Europe Tries a Trumpian Tactic With Trump: No Apologies


In the days after he infuriated President Trump by criticizing America’s war in Iran, Friedrich Merz, the chancellor of Germany, professed affection for the United States. When the Pentagon abruptly said it would pull 5,000 troops from Germany, Mr. Merz and his aides projected calm.

What Mr. Merz did not do was apologize.

In refusing to back down, Mr. Merz was adopting what has by now become a widespread tactic among European leaders who have provoked Mr. Trump’s wrath during the war.

European leaders are struggling to influence the course of the conflict and to manage its economic and security consequences. They are venting those frustrations, with little remorse.

If that move seems familiar to Mr. Trump, it should be. It is one of his favorites.

The president has built and sustained a political brand, in part, on a don’t-back-down approach. The list of comments and actions he has been asked to apologize for, but has not, is lengthy and ever-growing.

It includes calling Senator John McCain, who spent five years as a prisoner of war in Vietnam, “not a war hero”; a wide range of comments disparaging people from other countries, like Haiti and Somalia; and, most recently and still ongoing, a feud with Pope Leo XIV.

The pope has repeatedly criticized the war the United States and Israel are waging against Iran, without apology. Mr. Trump has sought to equate that criticism with a desire for Iran to acquire a nuclear weapon — a charge he also leveled at Mr. Merz after his remarks this month that the United States had “no strategy” in Iran.

The Vatican has long opposed nuclear weapons, Pope Leo noted last week. “If someone wants to criticize me for proclaiming the Gospel, let him do so truthfully,” the pope told reporters.

Leaders across Europe similarly brushed off Mr. Trump when he reacted angrily to their criticisms of the war, their refusal to allow the United States full use of European military bases to launch attacks on Iran, and their unwillingness to meet his demands to send military force to open shipping lanes in the Strait of Hormuz.

Keir Starmer, the domestically embattled British prime minister, told an interviewer last month that he was “fed up” with pressure from Mr. Trump over the war.

Giorgia Meloni, the Italian prime minister, was once seen as a key European ally of the president but increasingly finds Mr. Trump to be a weight on her political fortunes at home. She called his criticism of Pope Leo “unacceptable.”

After a meeting with Secretary of State Marco Rubio last week, which appeared intended to smooth relations between the countries, Ms. Meloni did not back off the comment. She said she and Mr. Rubio had shared a “frank dialogue, between allies who defend their own national interests but who both know how precious Western unity is.”

Mr. Merz used similar language after his comments to a group of German high school students this month, in which he said Iranian negotiators had “humiliated” the United States. The comments appeared to spur the surprise Pentagon announcement that it would relocate 5,000 of the about 35,000 U.S. troops in Germany.

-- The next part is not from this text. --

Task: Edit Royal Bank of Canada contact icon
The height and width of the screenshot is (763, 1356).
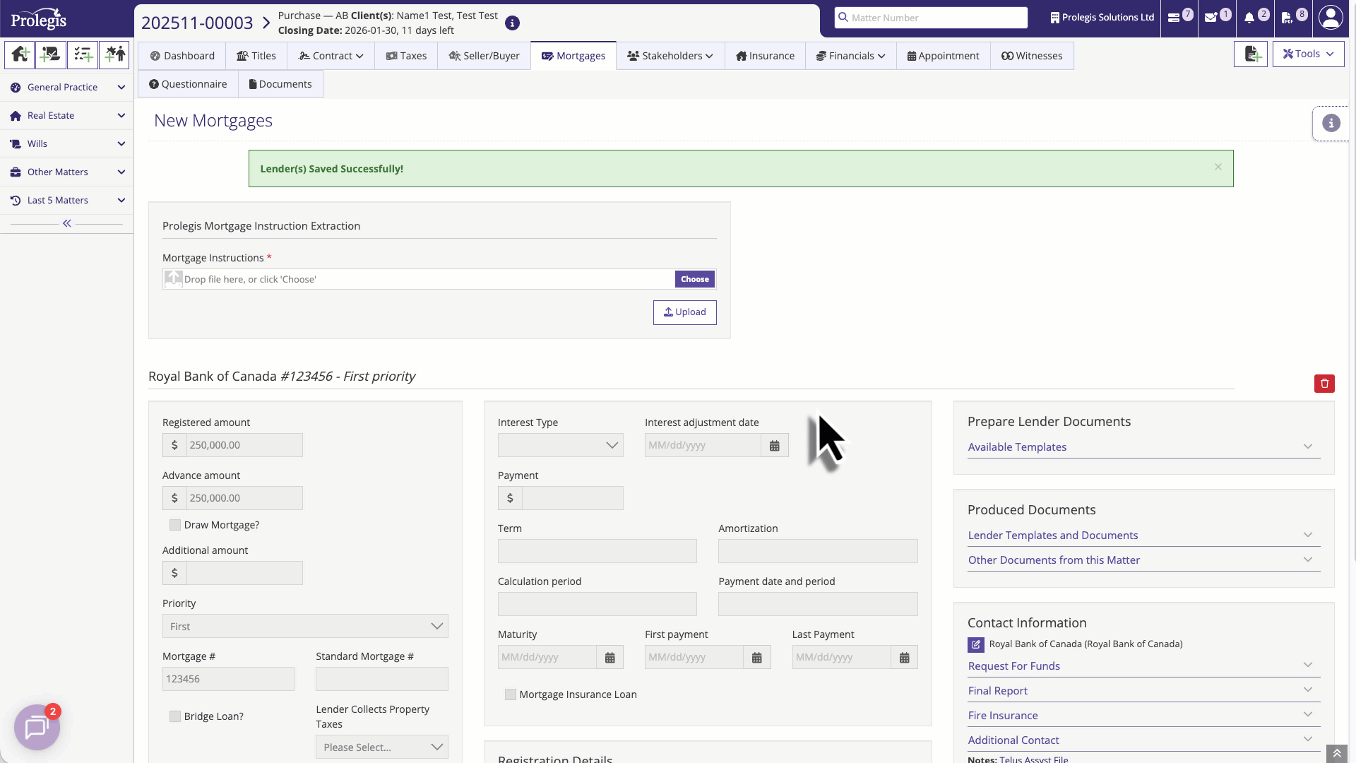Action: (x=975, y=644)
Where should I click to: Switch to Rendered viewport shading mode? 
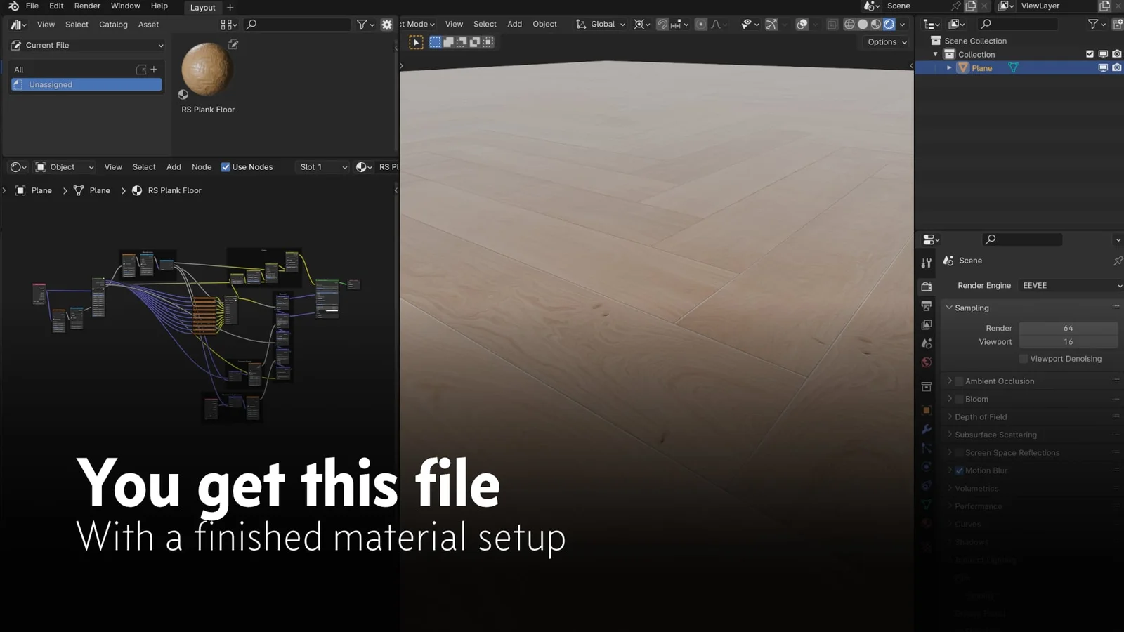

Pressed by an interviewer, Caren Miosga, on the German public television network ARD, soon after the troop withdrawal announcement, Mr. Merz acknowledged a rift with Mr. Trump over the comments but did not apologize for them.

“We have a different view of this war, that is no secret,” Mr. Merz said, when asked if he would make the same comments again about Mr. Trump and the war. “I am not alone in that.”

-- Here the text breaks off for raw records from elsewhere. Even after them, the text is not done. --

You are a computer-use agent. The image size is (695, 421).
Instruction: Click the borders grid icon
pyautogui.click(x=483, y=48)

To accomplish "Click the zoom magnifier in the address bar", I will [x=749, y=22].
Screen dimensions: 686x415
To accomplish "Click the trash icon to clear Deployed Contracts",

Domestically, Mr. Merz has faced almost no pressure to back off his criticism of Mr. Trump. The war remains unpopular in Germany and across Europe. It has pushed up gas prices. Its rising economic toll appears to have helped Germany’s three opposition parties in Parliament gain in the polls — the far-left Die Linke, the center-left Greens and the far-right Alternative for Germany, or AfD.

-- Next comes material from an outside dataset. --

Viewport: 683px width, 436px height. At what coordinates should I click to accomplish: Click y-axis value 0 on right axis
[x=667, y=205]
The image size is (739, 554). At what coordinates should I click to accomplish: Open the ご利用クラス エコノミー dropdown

Still, some analysts say the chancellor could have chosen his words more carefully.

“You cannot humiliate this president or be seen to be doing that,” said Cathryn Clüver Ashbrook, a political analyst in Berlin, who wrote a German book about Mr. Trump, “The American Wake-Up Call.”

Mr. Merz, she noted, criticized Mr. Trump with a German-language expression that is akin to saying that the Iranians played the president for a fool. “There is no other way that the White House would have read that,” she said.

In his television interview, Mr. Merz did not answer directly when asked if he would still phrase his criticism in the same way. He also suggested he could mend fences with the president.